Karen Law is a songwriter, meditator, mother, teacher, tea-drinker, guitarist and optimist. She’s been writing songs for over 30 years and made her musical debut in the folk clubs of northern England. Moving to Australia in 1995 she soon gained a following on the festival circuit with her travelling stories and nomadic songs. Her debut CD ‘A Point on the Map’ was released in 1998 on Locrian Records under the name Karen Burton receiving airplay on The Planet and Australia All Over.

Settling in Nambour on the Sunshine Coast, Karen had a break from touring to raise a family – three kids in the space of five years – and by 2010 she had finally got them all off to school and was ready for some “me time”. That’s when she was diagnosed with Multiple Sclerosis. She dived back into songwriting to help with her ongoing recovery and in 2014 her second CD “Asking Questions of Your Soul” was released. Her oldest child Murray, who had just started high school, featured on several tracks playing trumpet, ukulele and 12-string guitar. By the time “The Calm after the Storm” was released a few years later, Murray was on lead guitar and backing vocals and sisters Hazel and Roanna joined him to sing three-part harmonies. At festivals they started performing as a family, including an appearance at The National Folk Festival in 2017 where they made the finals of the Ultimate Song Contest singing a version of God Only Knows. Karen’s song ‘9am on Polling Day’ took out the top prize at the Illawarra Folk Festival songwriting competition that same year.

With music once again at the centre of her life, Karen joined the I Heart Songwriting Club in 2018 to focus on her craft. Her daughter Hazel (now 16) joined too, and they each started writing a song every week, to a theme, sharing them with a small group of online writers. For Karen, this gave birth to her fourth studio album “Let the Light Back in” that was released in 2021. It features the Alistair Hulett Trophy winning song “Wildflower Woman”, written about environmental activist Kathleen McArthur. Meanwhile Hazel formed the duo North and Elsewhere with her younger sister Roanna, recording an EP that was released that same year.

Now with two distinct musical streams flowing within the same family, at times they still merged. At Woodford Folk Festival 2022/23 the whole family shared the stage for a number of heartwarming shows and soon afterwards Karen and Hazel played a rare mother/daughter show with songs they’d written for and with each other.

At the start of 2023 Karen was presented with her first Tamworth Songwriters Association award when she won the ‘Local Heroes’ category of the TSA songwriting competition. Her winning song ‘Free Again’, a tribute to First Nations singer Uncle Archie Roach, will appear on her upcoming fifth album due for release in 2024.

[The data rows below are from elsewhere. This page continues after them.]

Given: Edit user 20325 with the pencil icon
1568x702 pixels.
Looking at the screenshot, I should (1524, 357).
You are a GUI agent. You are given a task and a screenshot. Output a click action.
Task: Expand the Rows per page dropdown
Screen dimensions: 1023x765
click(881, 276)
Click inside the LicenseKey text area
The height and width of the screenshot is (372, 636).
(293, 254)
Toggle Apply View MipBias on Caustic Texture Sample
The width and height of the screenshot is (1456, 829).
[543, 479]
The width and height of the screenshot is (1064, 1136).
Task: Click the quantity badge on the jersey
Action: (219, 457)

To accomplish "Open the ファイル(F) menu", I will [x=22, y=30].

Still living in Nambour, Karen has also worked to turn the town into a ‘folk hub’ for the region founding two popular music events. Sunday Folk is a concert series that focusses on story songs performed to a listening audience, featuring national and international touring artists. Naamba Folk Club is a monthly grass roots walk-up event where singers and musicians perform one song at a time to a respectful crowd.